**** Supplied information ****
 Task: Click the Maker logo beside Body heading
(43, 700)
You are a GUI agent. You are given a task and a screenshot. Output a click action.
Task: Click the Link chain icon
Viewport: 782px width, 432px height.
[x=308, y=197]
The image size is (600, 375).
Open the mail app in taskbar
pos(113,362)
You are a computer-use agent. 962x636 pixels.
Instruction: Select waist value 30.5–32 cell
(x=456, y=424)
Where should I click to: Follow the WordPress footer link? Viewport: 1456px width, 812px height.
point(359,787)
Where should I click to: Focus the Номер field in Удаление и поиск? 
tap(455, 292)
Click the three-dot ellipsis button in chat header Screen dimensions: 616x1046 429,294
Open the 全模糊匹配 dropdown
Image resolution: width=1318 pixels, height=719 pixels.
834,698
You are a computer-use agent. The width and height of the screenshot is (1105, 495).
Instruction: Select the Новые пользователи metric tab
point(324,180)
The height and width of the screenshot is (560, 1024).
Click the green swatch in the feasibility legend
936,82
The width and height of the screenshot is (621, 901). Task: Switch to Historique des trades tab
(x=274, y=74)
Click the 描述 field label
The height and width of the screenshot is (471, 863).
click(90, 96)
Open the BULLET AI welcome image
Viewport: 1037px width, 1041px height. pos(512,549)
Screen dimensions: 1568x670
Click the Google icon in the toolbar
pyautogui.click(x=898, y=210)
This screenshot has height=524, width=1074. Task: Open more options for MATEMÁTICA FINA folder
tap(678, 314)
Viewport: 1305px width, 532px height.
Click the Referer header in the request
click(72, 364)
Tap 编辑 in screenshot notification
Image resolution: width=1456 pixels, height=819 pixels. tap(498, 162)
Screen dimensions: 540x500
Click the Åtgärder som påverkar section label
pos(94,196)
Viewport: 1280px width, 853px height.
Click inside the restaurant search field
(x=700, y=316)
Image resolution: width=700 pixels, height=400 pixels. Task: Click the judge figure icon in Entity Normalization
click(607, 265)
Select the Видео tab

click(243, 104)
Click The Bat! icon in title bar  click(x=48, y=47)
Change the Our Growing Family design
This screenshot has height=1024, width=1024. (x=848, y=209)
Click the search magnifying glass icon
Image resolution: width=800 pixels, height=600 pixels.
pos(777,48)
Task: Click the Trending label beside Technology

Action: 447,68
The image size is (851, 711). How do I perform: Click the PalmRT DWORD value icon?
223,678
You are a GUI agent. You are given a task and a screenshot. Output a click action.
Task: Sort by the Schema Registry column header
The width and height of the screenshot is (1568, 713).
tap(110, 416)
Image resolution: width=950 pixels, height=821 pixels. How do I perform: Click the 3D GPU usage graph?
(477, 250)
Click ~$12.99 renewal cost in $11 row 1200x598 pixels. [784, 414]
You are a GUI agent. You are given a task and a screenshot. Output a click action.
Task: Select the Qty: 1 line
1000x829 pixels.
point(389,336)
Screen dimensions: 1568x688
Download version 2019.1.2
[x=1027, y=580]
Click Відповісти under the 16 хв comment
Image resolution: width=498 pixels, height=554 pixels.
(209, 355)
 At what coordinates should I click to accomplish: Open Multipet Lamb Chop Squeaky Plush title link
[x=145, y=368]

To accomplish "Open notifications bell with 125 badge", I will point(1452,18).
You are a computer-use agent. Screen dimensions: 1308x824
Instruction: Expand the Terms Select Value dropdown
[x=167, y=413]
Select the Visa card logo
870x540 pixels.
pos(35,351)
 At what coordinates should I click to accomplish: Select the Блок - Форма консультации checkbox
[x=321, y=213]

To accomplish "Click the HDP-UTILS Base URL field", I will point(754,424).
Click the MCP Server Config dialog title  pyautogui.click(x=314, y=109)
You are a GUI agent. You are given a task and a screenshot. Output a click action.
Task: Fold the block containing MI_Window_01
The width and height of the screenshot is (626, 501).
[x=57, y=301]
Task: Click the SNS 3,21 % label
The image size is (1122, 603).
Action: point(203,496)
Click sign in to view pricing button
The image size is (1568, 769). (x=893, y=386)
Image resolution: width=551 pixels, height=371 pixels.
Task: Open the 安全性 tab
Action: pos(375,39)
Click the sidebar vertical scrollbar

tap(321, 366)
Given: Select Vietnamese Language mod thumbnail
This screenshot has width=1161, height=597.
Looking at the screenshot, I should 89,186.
****
§ Assignment
Search the listing for the word "will", and copy every line in which it is found.

§ Task output
To accomplish "Open notifications bell with 125 badge", I will point(1452,18).
To accomplish "Click the HDP-UTILS Base URL field", I will point(754,424).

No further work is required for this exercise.